**THE REQUEST**. Quote the rows below verbatim, leaving out the pictures.

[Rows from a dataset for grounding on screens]
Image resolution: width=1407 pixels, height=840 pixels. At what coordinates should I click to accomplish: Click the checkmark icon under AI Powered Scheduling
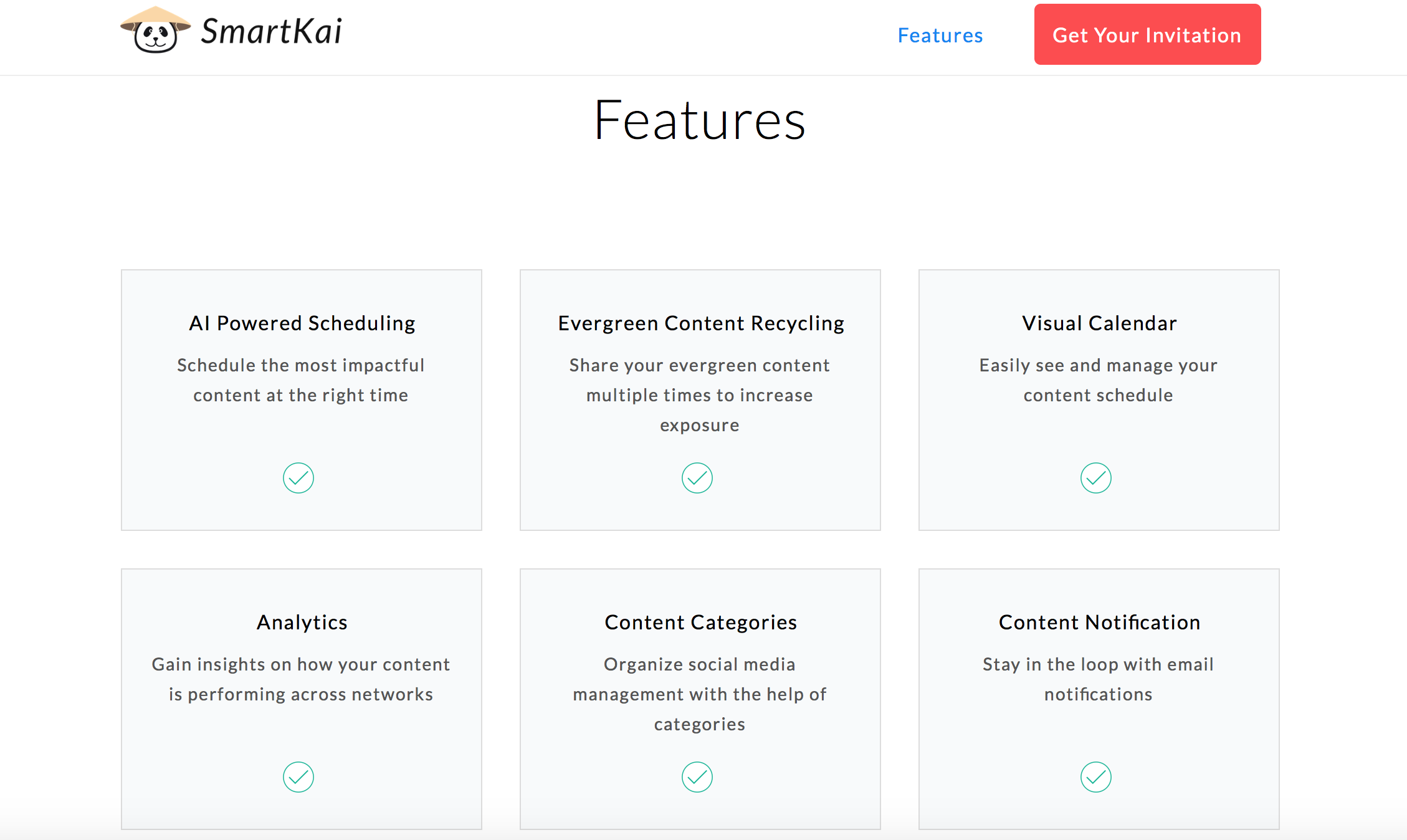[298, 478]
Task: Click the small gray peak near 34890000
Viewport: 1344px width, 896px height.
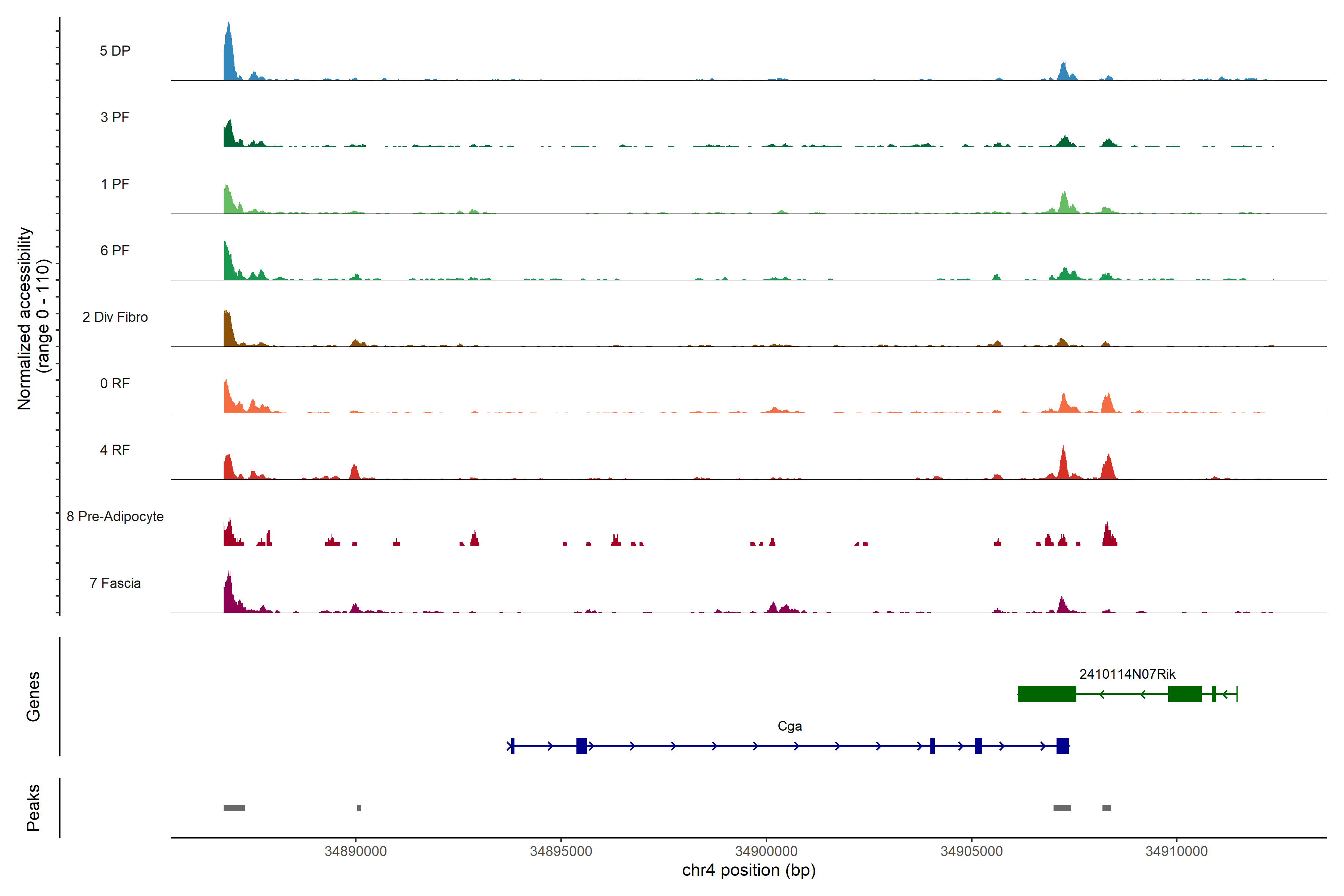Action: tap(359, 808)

**WRITTEN ANSWER**.
Image resolution: width=1407 pixels, height=840 pixels. At what coordinates should I click to accomplish: Click the checkmark icon under AI Powered Scheduling
[298, 478]
Task: Click the small gray peak near 34890000
Viewport: 1344px width, 896px height.
Action: tap(359, 808)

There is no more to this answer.